KUANTAN SINGINGI — Skandal hukum lingkungan kembali mengguncang Kabupaten Kuantan Singingi. Plang segel negara yang dipasang Satgas Pencegahan dan Penegakan Hukum Kehutanan (PKH) di kantor PT Udaya Lohjinawi mendadak hilang. Padahal, perusahaan ini diduga menguasai ±107 hektar kawasan Hutan Produksi Konversi (HPK) yang membentang di Kecamatan Kuantan Tengah dan Gunung Toar, Kabupaten Kuantan Singingi.
Segel yang dipasang pada 16 Maret 2025 sejatinya menjadi tanda tegas kehadiran negara dalam menindak pelaku perambahan hutan tanpa izin pelepasan dari Kementerian Lingkungan Hidup dan Kehutanan (KLHK). Namun, publik dibuat terperangah: simbol penegakan hukum itu lenyap begitu saja, seolah tak pernah ada.
Bagi masyarakat, hilangnya segel bukan sekadar papan kayu, melainkan gambaran telanjang tentang rapuhnya kedaulatan hukum. Pertanyaan pun mengemuka: apakah hukum negara bisa dipindahkan seenaknya demi kepentingan korporasi?
Manajer PT Udaya Lohjinawi, Sembiring, membantah saat konfirmasi media ini. Ia mengatakan segel tersebut hanya “dipindahkan” oleh Satgas PKH setelah melalui proses verifikasi hukum di Kejati Riau dan Kejagung. Ia bahkan menyertakan foto saat pemindahan segel.
“Plang dipindahkan pada 28 April 2025 setelah verifikasi hukum. Jadi bukan hilang, tapi memang dipindahkan,” ujarnya.

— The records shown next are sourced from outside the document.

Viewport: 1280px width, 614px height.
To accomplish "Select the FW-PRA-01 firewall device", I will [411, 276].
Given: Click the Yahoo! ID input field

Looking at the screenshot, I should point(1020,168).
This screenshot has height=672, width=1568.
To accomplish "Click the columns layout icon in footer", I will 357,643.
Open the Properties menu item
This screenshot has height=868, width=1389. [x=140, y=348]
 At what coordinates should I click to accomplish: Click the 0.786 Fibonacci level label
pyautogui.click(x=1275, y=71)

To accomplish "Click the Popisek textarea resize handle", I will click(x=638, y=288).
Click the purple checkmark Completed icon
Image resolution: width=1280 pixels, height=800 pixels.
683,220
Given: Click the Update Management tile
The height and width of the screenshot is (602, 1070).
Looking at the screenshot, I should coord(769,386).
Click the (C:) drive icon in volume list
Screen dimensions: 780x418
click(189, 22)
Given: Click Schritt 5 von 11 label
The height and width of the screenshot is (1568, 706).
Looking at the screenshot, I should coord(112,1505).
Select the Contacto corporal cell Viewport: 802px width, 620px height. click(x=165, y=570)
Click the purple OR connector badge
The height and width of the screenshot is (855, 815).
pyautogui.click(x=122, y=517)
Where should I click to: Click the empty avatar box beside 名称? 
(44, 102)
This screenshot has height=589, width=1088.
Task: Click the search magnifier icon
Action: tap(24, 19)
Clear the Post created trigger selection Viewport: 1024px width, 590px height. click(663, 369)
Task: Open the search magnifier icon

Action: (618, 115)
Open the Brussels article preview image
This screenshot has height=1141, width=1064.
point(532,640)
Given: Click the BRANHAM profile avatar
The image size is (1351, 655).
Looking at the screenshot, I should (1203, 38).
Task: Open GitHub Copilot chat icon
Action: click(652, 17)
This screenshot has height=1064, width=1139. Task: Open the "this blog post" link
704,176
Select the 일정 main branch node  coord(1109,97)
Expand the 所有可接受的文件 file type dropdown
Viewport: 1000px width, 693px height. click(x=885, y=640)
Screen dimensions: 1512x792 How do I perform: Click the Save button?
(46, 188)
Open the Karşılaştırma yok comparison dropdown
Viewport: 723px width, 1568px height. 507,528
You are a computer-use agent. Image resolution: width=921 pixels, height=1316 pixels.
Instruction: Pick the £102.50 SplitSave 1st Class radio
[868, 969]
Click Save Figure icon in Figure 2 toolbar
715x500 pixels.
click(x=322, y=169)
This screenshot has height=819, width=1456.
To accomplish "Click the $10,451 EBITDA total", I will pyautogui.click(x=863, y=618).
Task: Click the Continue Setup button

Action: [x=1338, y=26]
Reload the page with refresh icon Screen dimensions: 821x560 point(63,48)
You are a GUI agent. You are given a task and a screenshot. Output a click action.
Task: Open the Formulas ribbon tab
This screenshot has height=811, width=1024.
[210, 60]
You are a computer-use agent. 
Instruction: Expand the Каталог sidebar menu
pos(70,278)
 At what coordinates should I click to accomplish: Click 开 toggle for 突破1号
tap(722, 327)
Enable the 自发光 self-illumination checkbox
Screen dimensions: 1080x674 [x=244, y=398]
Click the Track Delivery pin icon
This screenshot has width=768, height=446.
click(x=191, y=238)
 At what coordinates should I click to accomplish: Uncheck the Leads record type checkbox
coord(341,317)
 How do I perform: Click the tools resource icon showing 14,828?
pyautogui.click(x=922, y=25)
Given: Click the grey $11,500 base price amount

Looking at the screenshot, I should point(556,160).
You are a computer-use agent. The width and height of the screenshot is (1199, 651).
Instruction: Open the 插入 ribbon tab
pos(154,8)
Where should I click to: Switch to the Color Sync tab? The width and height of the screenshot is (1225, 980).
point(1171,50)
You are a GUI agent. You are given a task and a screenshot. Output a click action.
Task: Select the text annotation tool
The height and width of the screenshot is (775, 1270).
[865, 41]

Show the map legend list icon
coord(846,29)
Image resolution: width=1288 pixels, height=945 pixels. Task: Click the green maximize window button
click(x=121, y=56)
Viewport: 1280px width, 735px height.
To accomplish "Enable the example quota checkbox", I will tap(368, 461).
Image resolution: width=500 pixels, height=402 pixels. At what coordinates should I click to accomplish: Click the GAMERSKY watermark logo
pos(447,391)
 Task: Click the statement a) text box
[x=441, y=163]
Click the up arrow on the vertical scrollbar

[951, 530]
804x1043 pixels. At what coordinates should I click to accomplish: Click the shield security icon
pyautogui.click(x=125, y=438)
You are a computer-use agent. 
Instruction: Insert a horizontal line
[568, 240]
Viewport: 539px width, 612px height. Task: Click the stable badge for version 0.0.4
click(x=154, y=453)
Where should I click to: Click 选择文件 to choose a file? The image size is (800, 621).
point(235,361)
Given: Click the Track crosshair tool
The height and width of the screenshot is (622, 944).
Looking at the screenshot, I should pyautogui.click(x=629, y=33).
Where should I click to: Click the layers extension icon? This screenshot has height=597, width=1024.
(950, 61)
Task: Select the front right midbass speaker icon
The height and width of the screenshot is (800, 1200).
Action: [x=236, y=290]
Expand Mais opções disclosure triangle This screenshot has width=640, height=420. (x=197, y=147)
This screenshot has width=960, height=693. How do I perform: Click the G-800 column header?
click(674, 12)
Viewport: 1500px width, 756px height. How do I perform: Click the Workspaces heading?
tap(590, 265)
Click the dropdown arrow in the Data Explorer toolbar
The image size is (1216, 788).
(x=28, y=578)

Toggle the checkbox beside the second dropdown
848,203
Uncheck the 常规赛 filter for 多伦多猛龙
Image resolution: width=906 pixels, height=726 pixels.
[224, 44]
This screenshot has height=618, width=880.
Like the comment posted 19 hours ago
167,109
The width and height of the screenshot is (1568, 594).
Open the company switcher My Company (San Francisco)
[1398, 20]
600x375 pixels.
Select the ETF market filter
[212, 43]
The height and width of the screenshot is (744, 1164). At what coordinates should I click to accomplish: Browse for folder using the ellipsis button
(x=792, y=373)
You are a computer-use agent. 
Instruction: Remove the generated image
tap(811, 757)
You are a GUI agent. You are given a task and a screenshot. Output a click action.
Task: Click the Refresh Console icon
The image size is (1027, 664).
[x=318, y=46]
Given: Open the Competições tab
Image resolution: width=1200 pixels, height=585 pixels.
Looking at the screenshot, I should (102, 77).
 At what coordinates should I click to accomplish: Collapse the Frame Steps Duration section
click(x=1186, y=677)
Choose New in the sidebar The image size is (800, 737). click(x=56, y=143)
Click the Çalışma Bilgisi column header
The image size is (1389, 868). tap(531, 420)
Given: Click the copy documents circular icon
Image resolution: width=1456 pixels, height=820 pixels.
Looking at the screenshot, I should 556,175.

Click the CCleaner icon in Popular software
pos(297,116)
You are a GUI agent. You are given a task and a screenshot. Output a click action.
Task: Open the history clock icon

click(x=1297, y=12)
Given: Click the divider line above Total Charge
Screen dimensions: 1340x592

Namun, alih-alih menutup polemik, pernyataan itu justru memantik tanda tanya baru. Jika segel benar dipindahkan, maka status hukum lahan tetap belum jelas. Kasus belum selesai, tetapi publik bisa digiring seolah-olah perusahaan sudah bersih.
Saat ditanya terkait dugaan penguasaan 107 hektar HPK, Sembiring menjawab singkat:
“Sudah diproses, Pak. Menunggu dari Agrinas.”
Jawaban ringkas ini makin mempertebal dugaan bahwa PT Udaya Lohjinawi belum memiliki legalitas sah. Padahal, regulasi jelas menyebut: UU No. 41/1999 tentang Kehutanan dan UU No. 18/2013 tentang Pemberantasan Perusakan Hutan menegaskan bahwa menggarap kawasan hutan tanpa izin KLHK merupakan tindak pidana serius.
Dengan fakta ini, publik menilai hilangnya plang bukan sekadar persoalan administratif, melainkan indikasi adanya intervensi, kompromi, bahkan kemungkinan permainan hukum.
Kasus ini meninggalkan satu pertanyaan tajam: apakah hukum di kuansing (Riau) masih berpihak pada rakyat dan lingkungan, atau justru tunduk pada kekuatan korporasi?
Jika aparat penegak hukum terus membiarkan, sejarah akan mencatat preseden berbahaya: segel negara bisa lenyap begitu saja, sementara perusahaan bebas merambah hutan negara. Sebuah tamparan keras bagi wibawa hukum dan keadilan di Indonesia.